According to the plea agreement, investors’ funds were used by Pool and Franquelin and their associates for their personal benefit and to pay interest to earlier investors as Ponzi payments. The Ponzi payments had the effect of lulling the earlier investors, persuading them to leave their funds in the company and inducing them to renew their promissory notes from time to time. The payments also enticed new investors to invest.

Pool and Franquelin each pled guilty to one count of securities fraud and one count of money laundering. Sentencing for Franquelin is set for Sept. 22, 2014, at 2:30 p.m. before Judge Kimball.

As a part of the plea agreement, Pool and Franquelin agreed to pay restitution of $$8,066,596.88 to victims of the fraud, including victims of uncharged relevant conduct. Alabama victims invested more than $500,000 in this scheme.

“The U.S. Attorney’s Office in Utah has a long standing commitment to aggressively prosecuting fraudsters who target residents of our state and others around the country. These successful prosecutions serve as a deterrent to this criminal conduct. Most importantly, however, they vindicate the rights of victims who are harmed by the conduct of those involved in fraudulent schemes,” Acting U.S. Attorney for Utah Carlie Christensen said today.

The case was a multi-jurisdictional investigation by special agents of the FBI and IRS-Criminal Investigation; the Utah Department of Commerce, Division of Securities; and the Alabama Securities Commission with assistance from the office of Baldwin County, Alabama, District Attorney Hallie S. Dixon (28th Judicial Circuit). Alabama victims of the scheme invested more than $500,000.
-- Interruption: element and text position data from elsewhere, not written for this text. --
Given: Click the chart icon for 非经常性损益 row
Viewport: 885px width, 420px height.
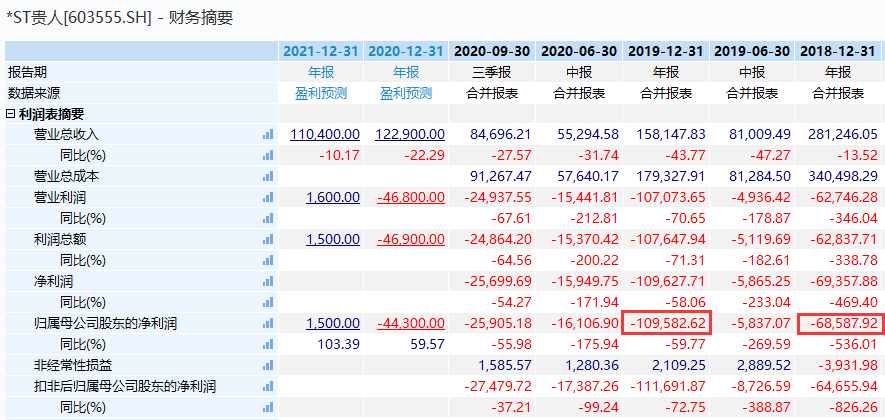Looking at the screenshot, I should (x=267, y=365).

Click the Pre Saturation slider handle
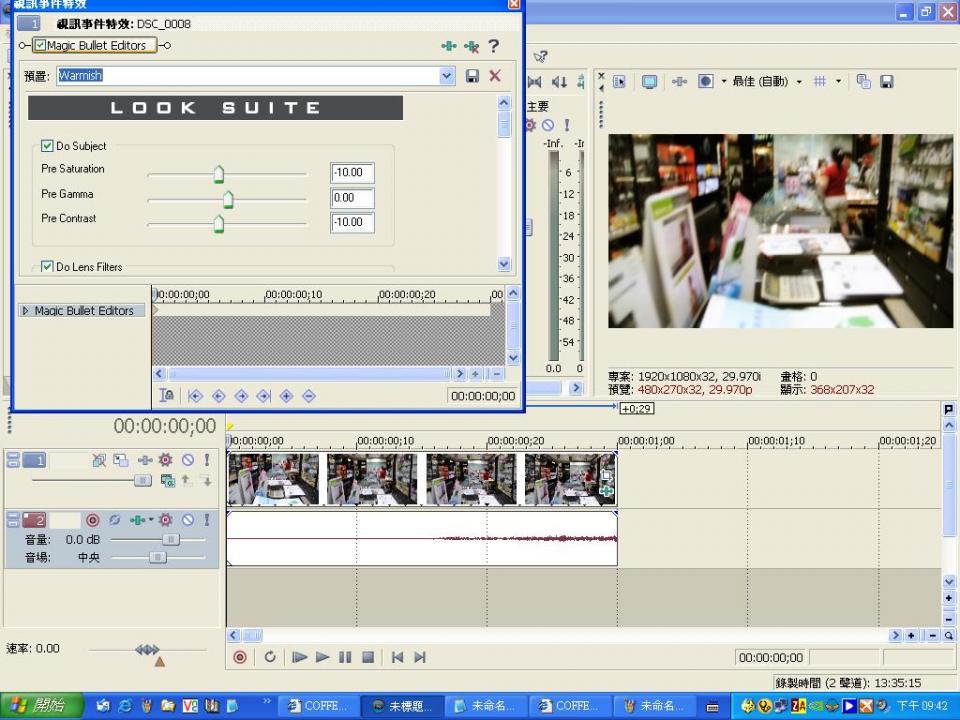click(x=219, y=175)
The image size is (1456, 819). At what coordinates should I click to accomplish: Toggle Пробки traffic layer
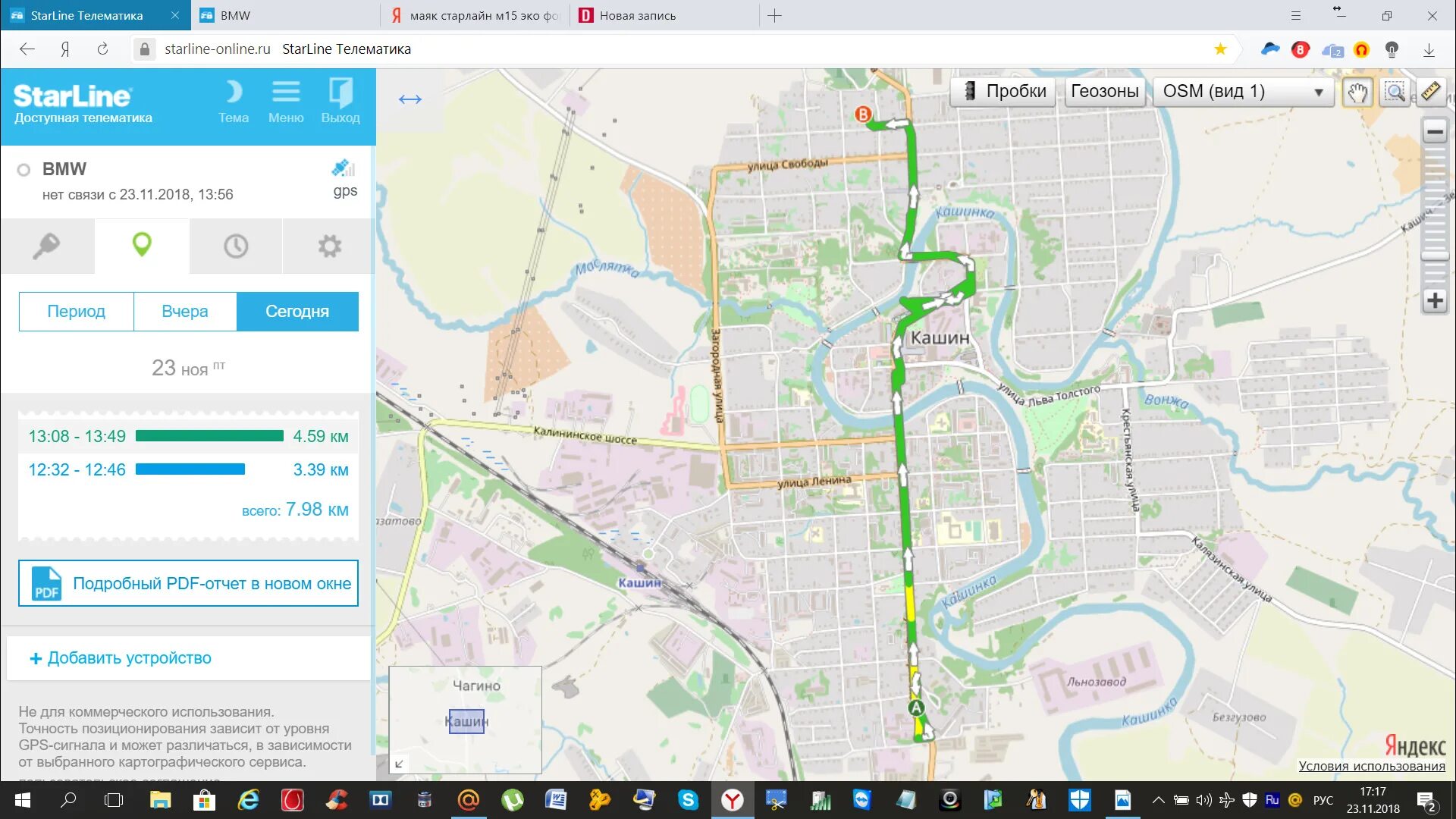point(1003,92)
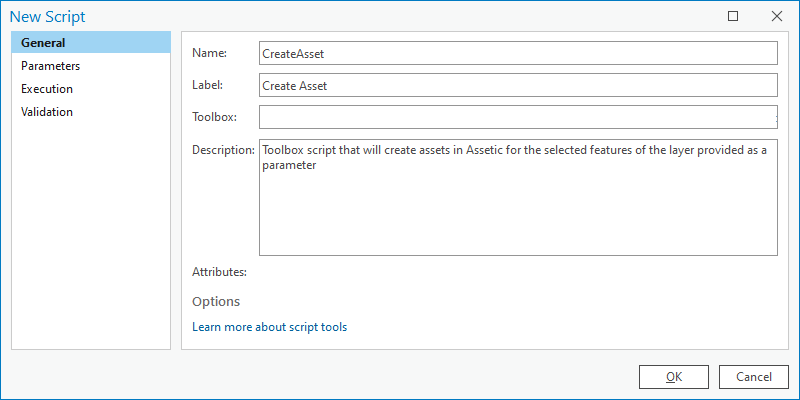Focus the empty Toolbox path field

tap(518, 117)
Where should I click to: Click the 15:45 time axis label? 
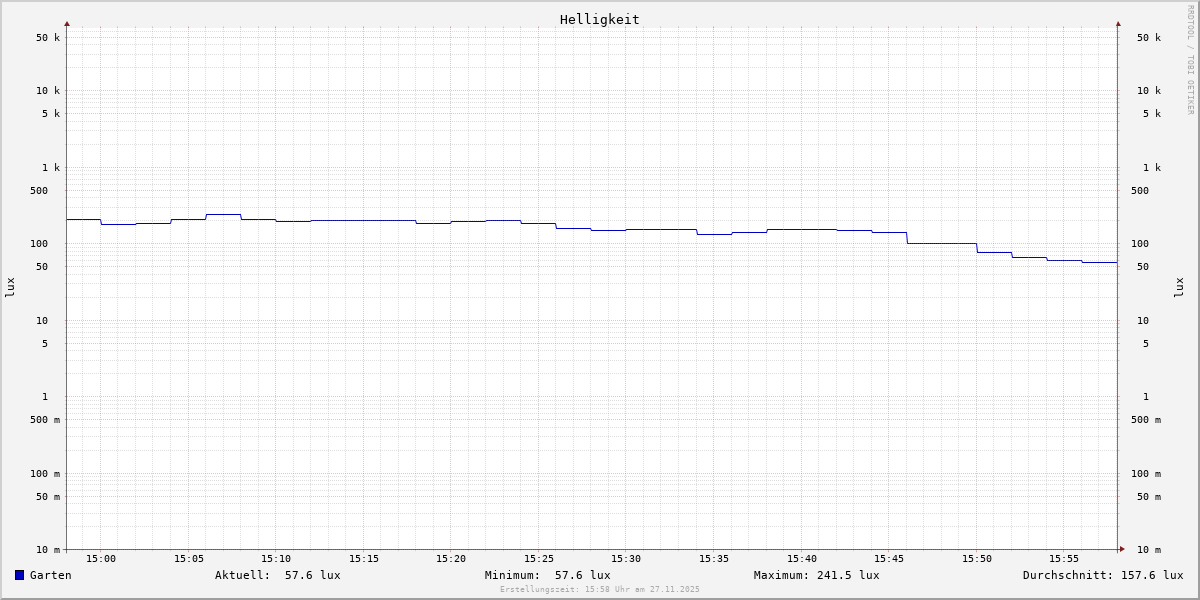[x=889, y=559]
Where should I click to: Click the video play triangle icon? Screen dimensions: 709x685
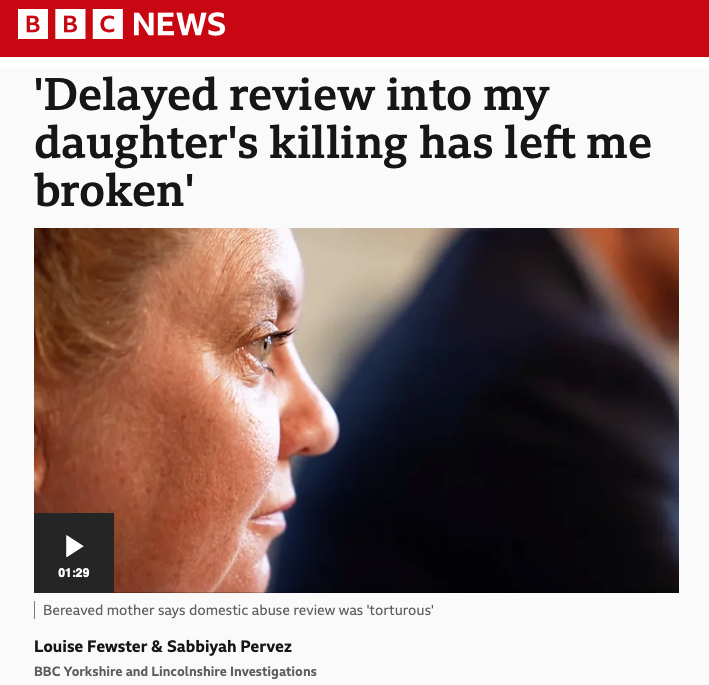pyautogui.click(x=74, y=546)
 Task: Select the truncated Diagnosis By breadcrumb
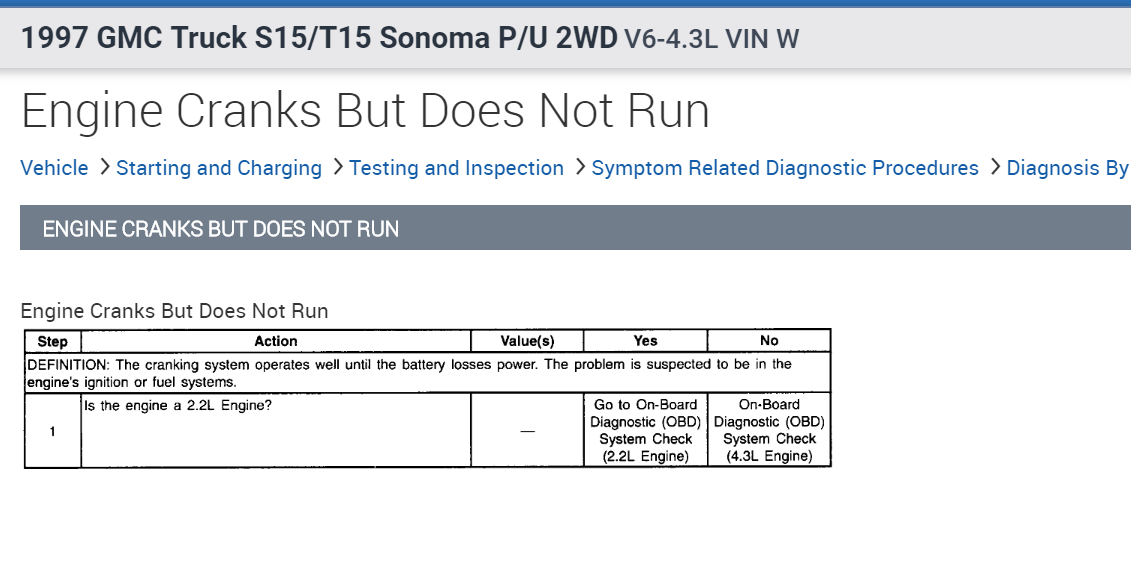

Alabama Securities Commission Director Joseph Borg, said, “This Commission is proud to have joined the collaborative efforts of the federal and state law enforcement agencies and their professional staff members to see that justice is served for the victims in this important case. The outcome resulted from a team approach between the U.S. Attorney’s Office in Utah, the Utah Department of Commerce’s Division of Securities, the FBI, the IRS, and the ASC Enforcement and Legal Divisions to send a message that this financial crime, and others like it, will not be tolerated and will be prosecuted to the fullest extent of the law.”

“This sentence demonstrates that taking money from investors under false pretenses and using it for your own personal benefit as Pool did won’t be tolerated. IRS Criminal Investigation is proud to bring our forensic accounting skills to this investigation and, working side-by-side with our law enforcement partners and prosecutors, help put a stop to this and other types of white collar crime,” said John Collins, IRS Criminal Investigation Special Agent in Charge of Utah.